I glanced at Jojo and then said to the pad, “We can bring them back. They have a friend with them who needs a little help, I’d say. His house got knocked around when that Chelsea tower fell down this afternoon.”
“Sorry to hear. Someone I know?”
“Mr. Hexter,” the littler kid said. “We were there visiting him when it happened.”
“Okay, well, come on over and we’ll see what we can do.”
“Sure,” I said. “See you there.”
So I headed the bug to Broadway and down the big canal through the early-evening traffic to the Met, feeling balked but putting a good face on it. It was a sorry replacement for what I had had in mind for the evening, but what can you do. Our rescuees dripped blackly onto the floor of the cockpit, and the boat rode low in the water, tilting heavily as I guided it through the dense evening traffic on the canals. The rule for small boats was three hulls, three people, but not this evening.
Finally I idled across the Madison Square bacino to the Met’s boathouse door and waited for the super to wave us in. No desire to piss him off with this menagerie aboard.

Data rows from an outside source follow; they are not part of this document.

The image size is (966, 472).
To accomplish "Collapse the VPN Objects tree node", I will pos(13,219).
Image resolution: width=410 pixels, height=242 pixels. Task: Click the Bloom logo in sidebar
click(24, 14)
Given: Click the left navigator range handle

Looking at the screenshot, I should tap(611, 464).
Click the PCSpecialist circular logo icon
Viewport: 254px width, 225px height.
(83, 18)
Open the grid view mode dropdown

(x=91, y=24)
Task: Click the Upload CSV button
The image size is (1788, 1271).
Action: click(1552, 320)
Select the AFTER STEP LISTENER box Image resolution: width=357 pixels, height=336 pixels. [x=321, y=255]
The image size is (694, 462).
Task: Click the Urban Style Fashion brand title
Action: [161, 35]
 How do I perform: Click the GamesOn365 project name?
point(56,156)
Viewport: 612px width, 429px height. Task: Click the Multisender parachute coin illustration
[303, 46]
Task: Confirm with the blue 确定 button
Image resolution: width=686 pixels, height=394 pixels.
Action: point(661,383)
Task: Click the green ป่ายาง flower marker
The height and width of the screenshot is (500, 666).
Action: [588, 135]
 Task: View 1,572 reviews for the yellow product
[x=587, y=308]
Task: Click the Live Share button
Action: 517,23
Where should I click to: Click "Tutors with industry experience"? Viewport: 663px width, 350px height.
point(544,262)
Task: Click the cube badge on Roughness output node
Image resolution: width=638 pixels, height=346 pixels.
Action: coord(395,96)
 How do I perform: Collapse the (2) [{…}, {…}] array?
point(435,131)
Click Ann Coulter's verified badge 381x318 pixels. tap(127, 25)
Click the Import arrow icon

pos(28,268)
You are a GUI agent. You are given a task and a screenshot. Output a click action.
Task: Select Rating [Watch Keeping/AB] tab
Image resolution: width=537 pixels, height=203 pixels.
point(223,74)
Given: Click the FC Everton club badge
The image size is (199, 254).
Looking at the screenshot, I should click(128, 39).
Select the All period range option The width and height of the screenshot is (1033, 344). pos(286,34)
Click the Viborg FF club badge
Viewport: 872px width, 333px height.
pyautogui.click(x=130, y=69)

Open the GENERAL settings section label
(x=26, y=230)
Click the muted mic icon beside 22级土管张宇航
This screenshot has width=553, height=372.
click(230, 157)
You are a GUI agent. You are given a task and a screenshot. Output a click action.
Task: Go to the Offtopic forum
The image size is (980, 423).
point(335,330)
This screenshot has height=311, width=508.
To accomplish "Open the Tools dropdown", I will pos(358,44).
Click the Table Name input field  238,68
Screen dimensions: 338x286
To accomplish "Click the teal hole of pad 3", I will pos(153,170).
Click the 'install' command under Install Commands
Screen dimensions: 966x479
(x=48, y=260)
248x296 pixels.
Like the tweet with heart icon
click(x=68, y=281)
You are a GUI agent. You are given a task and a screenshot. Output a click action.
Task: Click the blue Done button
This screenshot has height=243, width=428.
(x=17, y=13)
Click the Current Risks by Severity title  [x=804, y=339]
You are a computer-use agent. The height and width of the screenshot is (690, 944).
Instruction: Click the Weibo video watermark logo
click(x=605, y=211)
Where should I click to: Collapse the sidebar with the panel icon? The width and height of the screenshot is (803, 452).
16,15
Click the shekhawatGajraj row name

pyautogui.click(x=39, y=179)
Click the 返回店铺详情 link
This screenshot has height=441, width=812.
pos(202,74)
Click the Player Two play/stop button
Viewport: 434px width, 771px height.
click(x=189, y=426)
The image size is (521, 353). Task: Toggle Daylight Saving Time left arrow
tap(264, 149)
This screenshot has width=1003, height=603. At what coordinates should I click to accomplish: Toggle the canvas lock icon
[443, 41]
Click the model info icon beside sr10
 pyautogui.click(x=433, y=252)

He poked his head out and nodded.
“Come on in. You boys looked like drowned rats.”
“We saw a bunch of rats swimming away!”
“This big building next to Mr. Hexter’s place melted, and the wave knocked us sideways!”
The super shook his head lugubriously, as was his way. “Roberto and Stefan, spreaders of chaos.”
They liked this. “Can you put Mr. Hexter in one of the temporaries?” one of them asked. “He needs to get warmed up and cleaned up. Get some food and rest, right, Mr. H?”
The old man nodded. He was still in a fog. It made sense; people squatting in the intertidal were usually at the end of their options.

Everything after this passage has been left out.